The API Tool Pattern
Most agent workflows eventually need to call external APIs — fetching data from a CRM, creating tickets in a project tracker, sending notifications, or querying third-party services. Rather than building a separate tool for every API endpoint, you can build a generic API caller that the agent configures per request.
This post shows two approaches: a constrained approach with predefined API configurations, and a flexible approach with a generic HTTP tool.
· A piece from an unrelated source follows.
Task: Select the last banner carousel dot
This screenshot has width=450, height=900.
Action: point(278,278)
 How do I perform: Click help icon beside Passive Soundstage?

Approach 1: Predefined API Configurations
The safest pattern pre-registers each API the agent can call, including auth credentials and allowed endpoints:
from dataclasses import dataclass
from typing import Optional
import httpx
@dataclass
class APIConfig:
name: str
base_url: str
auth_header: str
auth_value: str
allowed_methods: set[str]
allowed_paths: list[str] # regex patterns
timeout: int = 15
class APIToolkit:
def __init__(self):
self.apis: dict[str, APIConfig] = {}
self.client = httpx.AsyncClient(timeout=15)
def register_api(self, config: APIConfig):
self.apis[config.name] = config
async def call_api(
self,
api_name: str,
method: str,
path: str,
params: dict = None,
body: dict = None,
) -> str:
import json
import re
if api_name not in self.apis:
return f"Error: Unknown API '{api_name}'. Available: {list(self.apis.keys())}"
config = self.apis[api_name]
if method.upper() not in config.allowed_methods:
return f"Error: Method {method} not allowed for {api_name}"
path_allowed = any(
re.match(pattern, path) for pattern in config.allowed_paths
)
if not path_allowed:
return f"Error: Path {path} not allowed for {api_name}"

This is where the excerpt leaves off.